Interestingly, the Chinese word for large boat is a pictograph made up of characters depicting a vessel, the number eight, and mouth or person.[8] The present writer used to hold monthly speaking engagements at a Chinese church in Arlington, Texas, and was told that these three symbols referred to a big boat or ship.
To Conclude
To believe in the Biblical portrayal of a global flood is to give up on the humanist ideal proving the age of the earth using isotope-based methods and slow gradualistic erosion and deposition patterns. Therefore, any attempts to uncover data to support an old-earth position via physicalist theories will always have to set themselves against the Word of God.
The Ark Encounter is not some corny theme park attraction built solely to impress. It is a re-experiencing of God’s grace to humanity; of life arising out of death. Some Christians feel embarrassed by it. No doubt they feel less embarrassment about reading the Holy Bible with selective guidance provided for them by their unbelieving peers. Sin will always scoff at God. We are not much improved over those whom the deluge destroyed. It is well to be reminded of it!
I have tried to imagine what it would have been like waiting with Noah for God to issue the command to leave the ark (cf. Gen. 8:15-17). How sorely tempted he must have been to disembark prematurely. How greatly his faith must have been tried! Reason would have furnished him with many well-sounding excuses for going rather than waiting for the words of God. But if Noah had not heeded the words of God, he would never have been saved. And if the God of the flood had not covenanted never to bring the cataclysmic waters back upon the whole earth, we would not have a rational basis for our experience of uniformity. Neither, indeed, would we have a hermeneutical basis to trust in the gracious promises of God (cf. Isa. 54:9).
The same God who said that He would “never again” (Gen. 9:11) destroy the earth with a flood also said that He would give life eternal to whoever casts his hopes upon the merits of His Son. The God of the gospel is the God of the flood, the God of the ark, the God of hope.
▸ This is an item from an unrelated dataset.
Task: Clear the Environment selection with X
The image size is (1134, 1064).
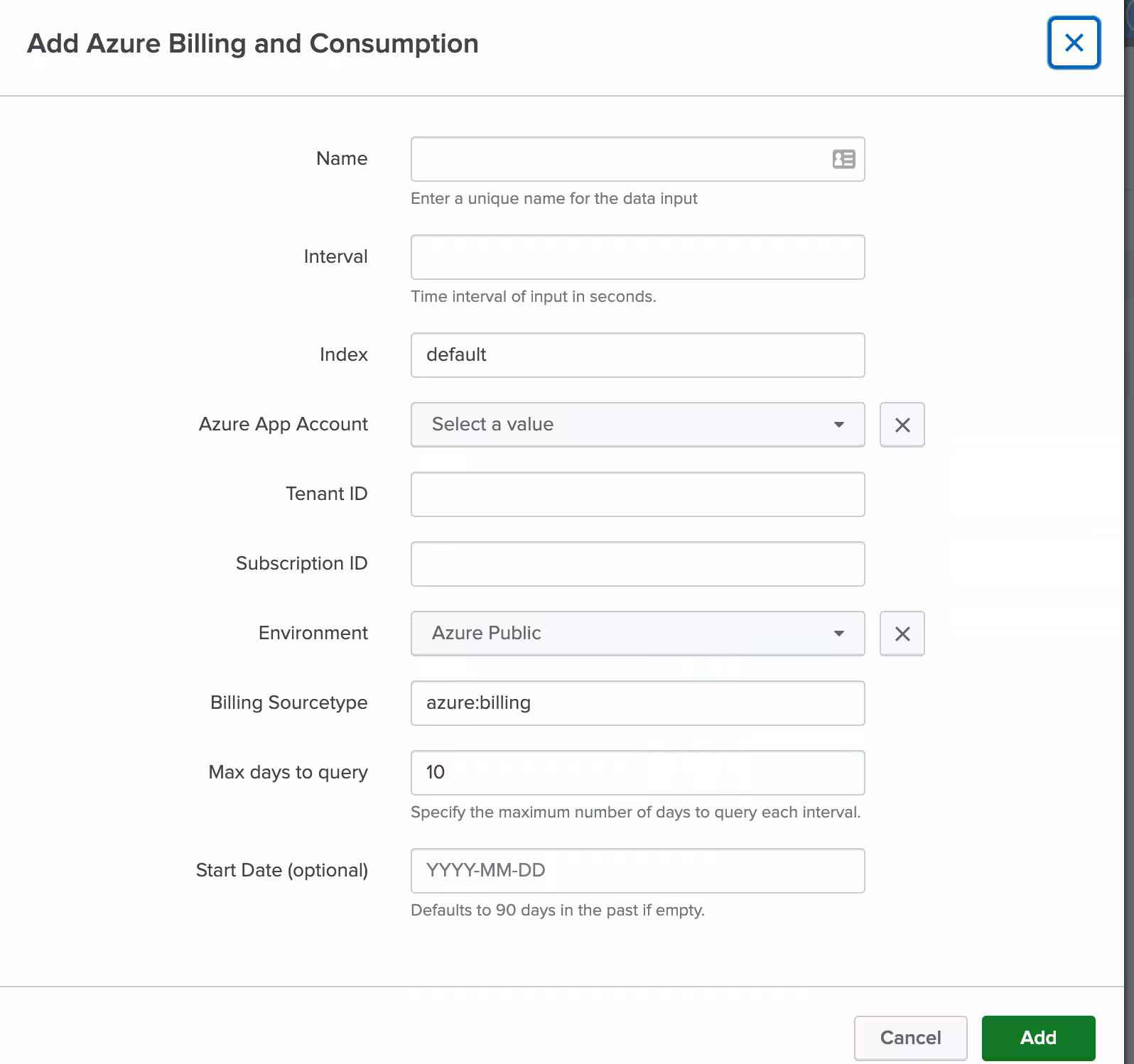Action: pos(902,634)
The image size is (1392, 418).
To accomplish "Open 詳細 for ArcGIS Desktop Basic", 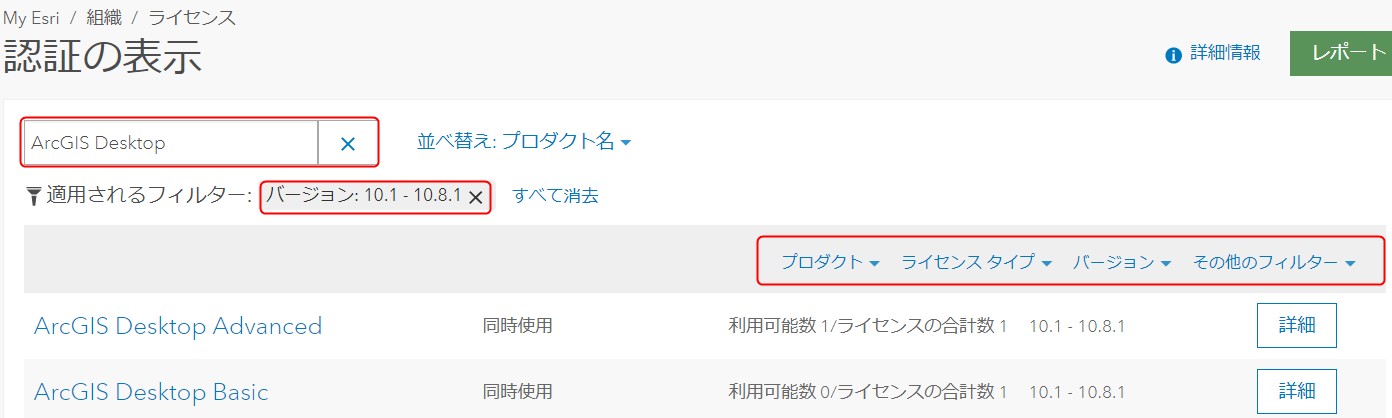I will coord(1297,391).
Dr. Paul Martin Henebury is the founder and president of Telos Theological Ministries and Telos Biblical Institute, where he serves as professor of Biblical and systematic theology. He is also lead teaching pastor at Agape Bible Church in Willits, Calif., and blogs voluminously as Dr. Reluctant. It is a joy and honor to include him as a contributing author for Dispensational Publishing House.
Copyright © 2016 by Dr. Paul Martin Henebury. Used by permission of the author.
Scripture taken from the New King James Version®.
Copyright © 1982 by Thomas Nelson. Used by permission. All rights reserved.
[1] Alexander Heidel, The Gilgamesh Epic and Old Testament Parallels (Chicago: University of Chicago Press, 1963), pp. 240 ff.
[2] Although the Babylonian account does mention the bursting of the dikes. Ibid., p. 248.
[3] Ibid., p. 236.
[4] Custance throws some suspicion on these dimensions, thinking the ark too large for a few men to build. See Arthur C. Custance, The Flood: Local or Global? (Grand Rapids: Zondervan, 1979), p. 37. He does not consider that Noah might have employed many helpers.
[5] Ibid., pp. 56-57.
[6] Heidel, p. 249.
[7] Ibid., p. 250.
[8] See C.H. Kang and Ethel R. Nelson, The Discovery of Genesis (St. Louis: Concordia Publishing House, 1979), p. xii.